YARGITAY KARARI
DAİRE : 20. Hukuk Dairesi
ESAS NO : 2009/19275
KARAR NO : 2010/3417
KARAR TARİHİ : 17.03.2010
MAHKEMESİ :Kadastro Mahkemesi
Taraflar arasındaki kadastro tespitine itiraz davasının yapılan duruşması sonunda kurulan hükmün Yargıtayca incelenmesi davacı Hazine tarafından istenilmekle, süresinde olduğu anlaşılan temyiz dilekçesinin kabulüne karar verildikten sonra dosya incelendi, gereği düşünüldü:
K A R A R
Kadastro sırasında … Köyü 120 ada 8 parsel sayılı 19500,76 m2 yüzölçümlü taşınmaz, kazandırıcı zamanaşımı zilyetliği nedeniyle belgesizden tarla niteliği ile davalı adına tespit edilmiştir.

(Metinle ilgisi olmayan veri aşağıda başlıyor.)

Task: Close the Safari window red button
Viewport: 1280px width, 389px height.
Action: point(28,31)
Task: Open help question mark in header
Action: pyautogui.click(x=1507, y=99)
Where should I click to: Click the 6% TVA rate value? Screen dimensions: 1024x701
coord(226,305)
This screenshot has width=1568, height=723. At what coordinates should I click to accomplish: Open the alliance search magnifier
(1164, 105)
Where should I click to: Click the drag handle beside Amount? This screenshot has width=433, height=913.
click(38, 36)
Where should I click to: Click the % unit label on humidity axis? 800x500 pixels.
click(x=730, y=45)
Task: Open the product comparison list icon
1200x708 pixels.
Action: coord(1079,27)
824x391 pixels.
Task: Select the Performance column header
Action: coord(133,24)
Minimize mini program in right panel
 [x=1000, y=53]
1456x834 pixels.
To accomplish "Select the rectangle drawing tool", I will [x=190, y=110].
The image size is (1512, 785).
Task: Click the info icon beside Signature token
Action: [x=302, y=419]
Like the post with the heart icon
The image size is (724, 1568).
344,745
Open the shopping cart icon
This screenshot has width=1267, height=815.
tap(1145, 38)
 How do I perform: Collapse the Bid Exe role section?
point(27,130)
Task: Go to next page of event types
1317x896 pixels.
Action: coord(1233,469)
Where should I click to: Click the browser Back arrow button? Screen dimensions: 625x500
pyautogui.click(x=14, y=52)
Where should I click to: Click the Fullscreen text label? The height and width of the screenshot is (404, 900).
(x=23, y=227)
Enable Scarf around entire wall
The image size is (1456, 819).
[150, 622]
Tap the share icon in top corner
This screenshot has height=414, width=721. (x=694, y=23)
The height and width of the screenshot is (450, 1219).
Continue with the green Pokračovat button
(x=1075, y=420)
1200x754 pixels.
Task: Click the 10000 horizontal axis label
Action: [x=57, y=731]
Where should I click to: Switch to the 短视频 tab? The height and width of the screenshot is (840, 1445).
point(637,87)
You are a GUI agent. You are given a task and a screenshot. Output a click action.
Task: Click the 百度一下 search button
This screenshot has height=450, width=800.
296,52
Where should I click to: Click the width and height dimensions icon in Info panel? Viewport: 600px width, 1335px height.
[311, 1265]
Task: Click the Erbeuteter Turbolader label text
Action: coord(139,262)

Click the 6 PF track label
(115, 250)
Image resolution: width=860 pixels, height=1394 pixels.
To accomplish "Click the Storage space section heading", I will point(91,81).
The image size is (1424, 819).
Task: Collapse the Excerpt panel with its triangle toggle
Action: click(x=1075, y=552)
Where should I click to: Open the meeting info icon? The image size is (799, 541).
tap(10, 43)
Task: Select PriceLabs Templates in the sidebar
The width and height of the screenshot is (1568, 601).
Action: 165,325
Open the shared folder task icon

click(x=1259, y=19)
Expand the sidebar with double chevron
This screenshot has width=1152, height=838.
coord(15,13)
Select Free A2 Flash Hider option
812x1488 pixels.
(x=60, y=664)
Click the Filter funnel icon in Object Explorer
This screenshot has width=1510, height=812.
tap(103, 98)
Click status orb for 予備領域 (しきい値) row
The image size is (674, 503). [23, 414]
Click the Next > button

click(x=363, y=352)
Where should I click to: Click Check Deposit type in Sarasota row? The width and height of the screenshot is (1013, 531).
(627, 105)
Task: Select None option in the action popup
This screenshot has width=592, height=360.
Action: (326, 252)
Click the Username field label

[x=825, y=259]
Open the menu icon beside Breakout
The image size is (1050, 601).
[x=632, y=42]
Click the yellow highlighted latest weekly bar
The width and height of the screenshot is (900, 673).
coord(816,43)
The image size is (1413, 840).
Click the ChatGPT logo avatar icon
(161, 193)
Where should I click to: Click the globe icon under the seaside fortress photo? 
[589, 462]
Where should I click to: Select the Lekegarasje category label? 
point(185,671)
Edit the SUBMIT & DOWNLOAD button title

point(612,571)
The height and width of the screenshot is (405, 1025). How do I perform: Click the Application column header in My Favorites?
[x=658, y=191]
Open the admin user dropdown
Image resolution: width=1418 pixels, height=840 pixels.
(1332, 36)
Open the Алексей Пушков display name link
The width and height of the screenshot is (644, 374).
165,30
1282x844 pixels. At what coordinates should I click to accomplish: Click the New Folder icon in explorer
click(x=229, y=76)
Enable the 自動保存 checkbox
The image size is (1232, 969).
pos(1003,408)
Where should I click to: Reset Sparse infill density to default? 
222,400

Davacı Hazine, dava konusu taşınmazın Kanuni Evvel 1935 tarih ve 21 sayılı Hazineye ait tapu kaydının kapsamında kaldığı iddiasıyla dava açmıştır. Mahkemece davanın reddine, dava konusu taşınmazın tespit gibi davalı adına tesciline karar verilmiş, hüküm davacı Hazine tarafından temyiz edilmiştir.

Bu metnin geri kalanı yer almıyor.